Taipei, July 21 (CNA) Labor union leaders pushed the government Wednesday to enshrine labor rights in a new, or largely amended, constitution.
Union leaders, including Lu Tien-lin, president of the Taiwan Confederation of Trade Unions, made the appeal during a meeting with Su Tseng-chang, President Chen Shui-bian's chief of staff. The meeting was part of Su's efforts to solicit opinions from various social quarters about Chen's much-touted constitutional re-engineering plan.
Su told labor union leaders that President Chen, the son of a poor tenant in a rural southern county, has consistently attached great importance to labor rights protection. "It is the president's hope to better protect wage earners' rights to negotiate and reasonably settle disputes with employers and to form labor unions through his constitutional re-engineering plan," Su said.
To collect more grassroots opinions, Su said he will distribute more than 5,000 questionnaires in his own name to solicit views of senior members of various labor unions around the country.

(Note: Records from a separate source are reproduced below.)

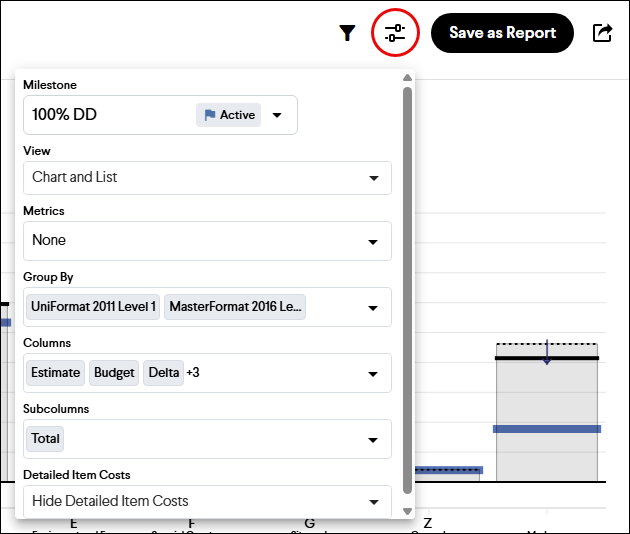Screen dimensions: 630x534
Task: Click the filter funnel icon
Action: [x=347, y=33]
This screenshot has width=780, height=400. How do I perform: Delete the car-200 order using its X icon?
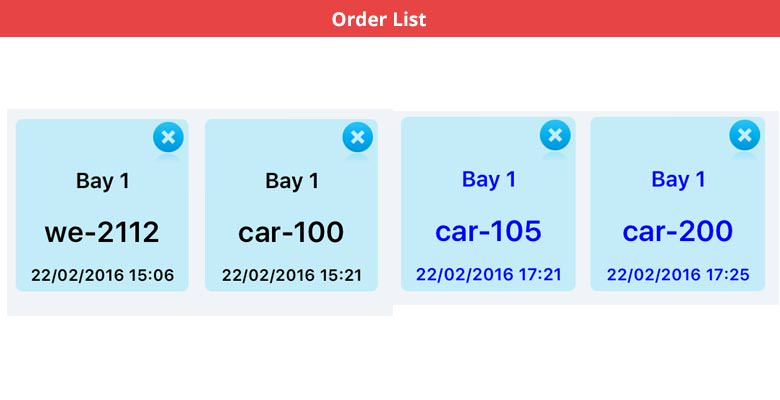tap(744, 135)
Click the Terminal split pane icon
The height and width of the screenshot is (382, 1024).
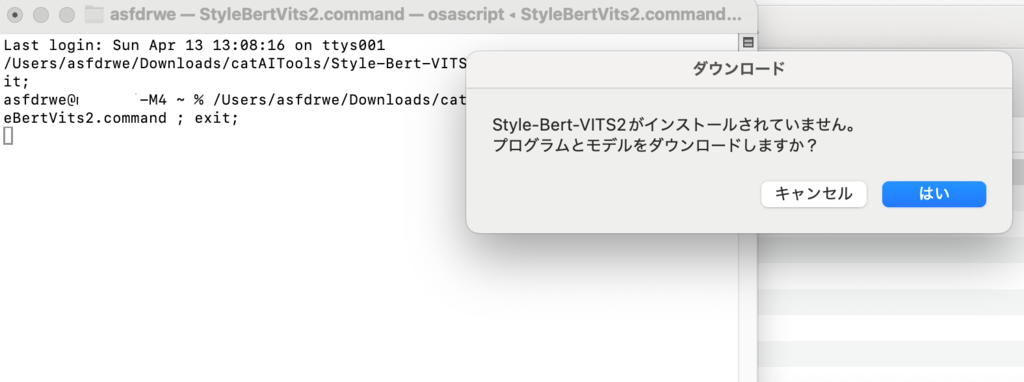coord(748,42)
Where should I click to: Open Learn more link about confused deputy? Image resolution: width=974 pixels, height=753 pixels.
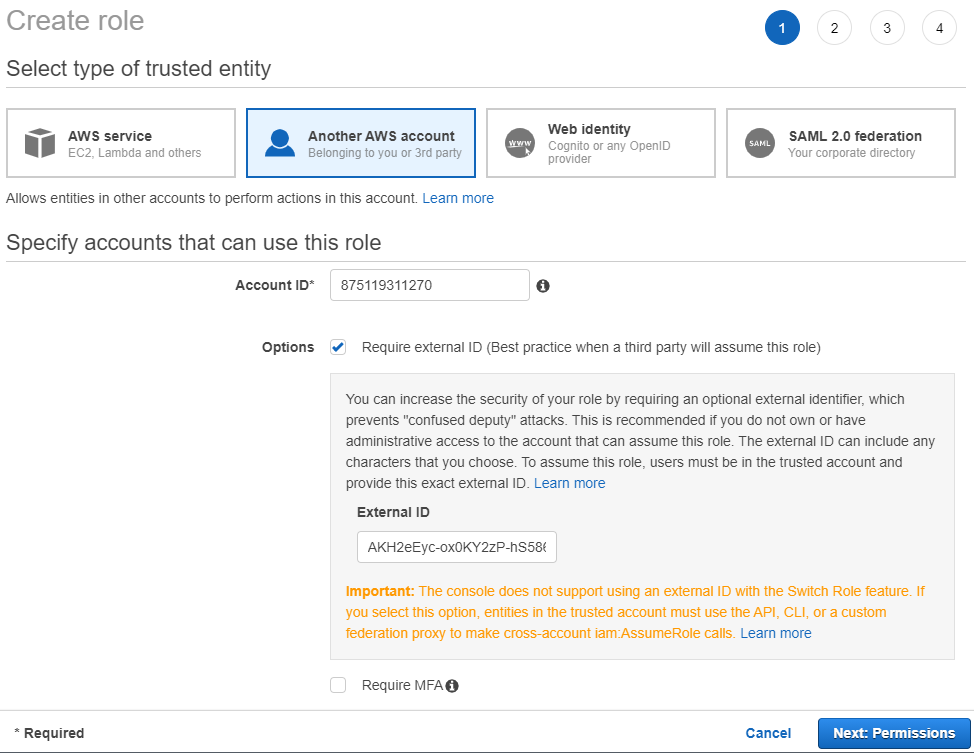[569, 483]
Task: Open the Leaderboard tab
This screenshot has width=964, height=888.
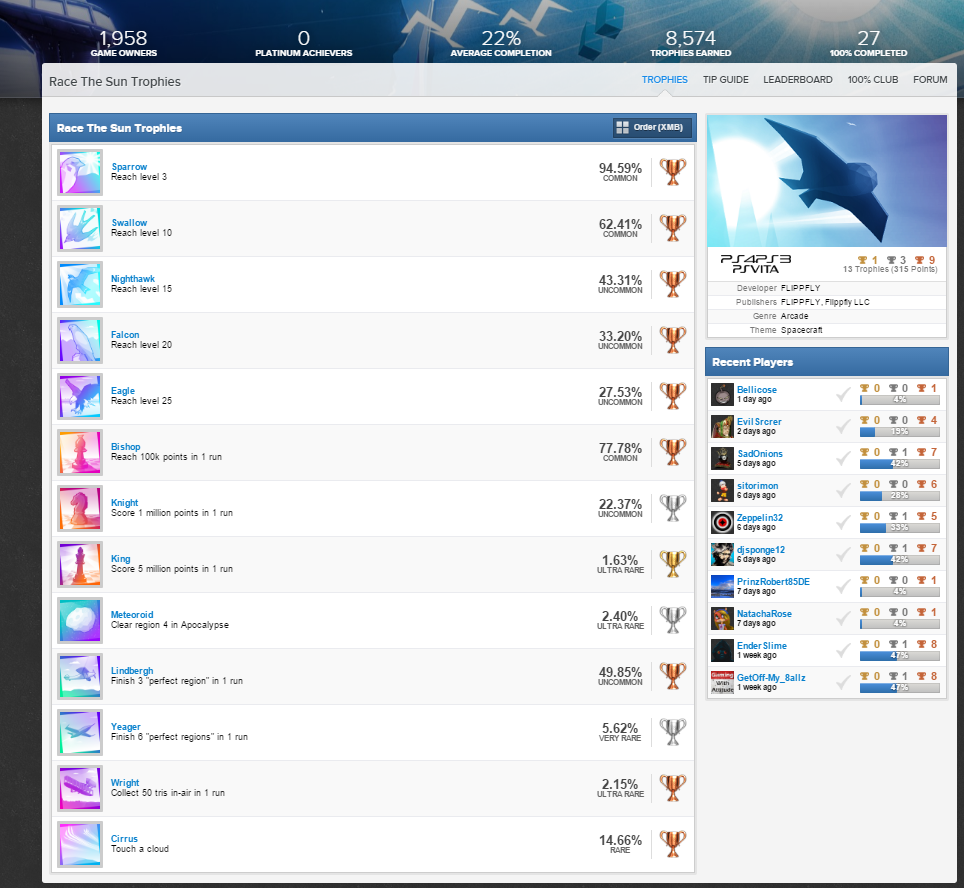Action: coord(797,80)
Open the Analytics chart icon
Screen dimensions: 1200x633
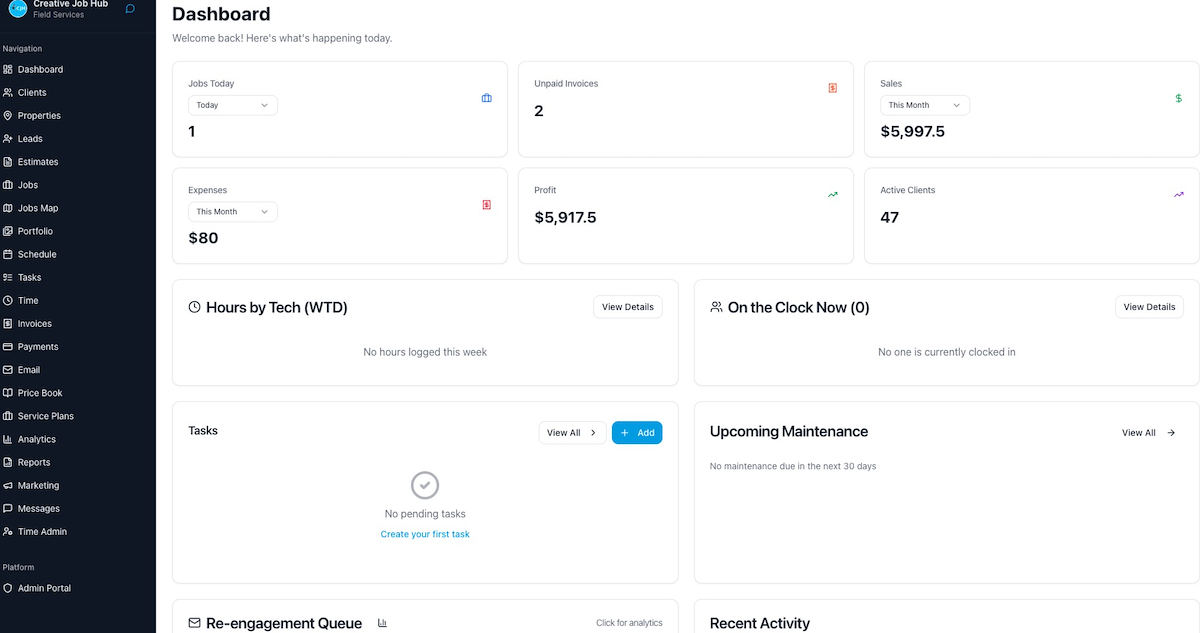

Lu said he hopes labor union representatives will be allowed to take part in drafting labor rights provisions to be enshrined in a new constitution.
He also suggested that the Cabinet-level Council of Labor Affairs (CLA) set up a special task force to study how advanced countries have prescribed labor rights protections in their constitutions and sponsor seminars to discuss the true meaning of enshrining labor rights in a new constitution.
CLA Chairwoman Chen Chu and scores of labor rights scholars and labor union executives were also present at the meeting.
Chen promised that the CLA would hold seminars in various parts of the island and open a Web site for extensive collection of opinions from various social quarters about labor rights provisions in a new constitution.
The meeting with labor union leaders was the third stop of Su's current campaign to solicit opinions about constitutional re-engineering to forge a national consensus on the ambitious reform program.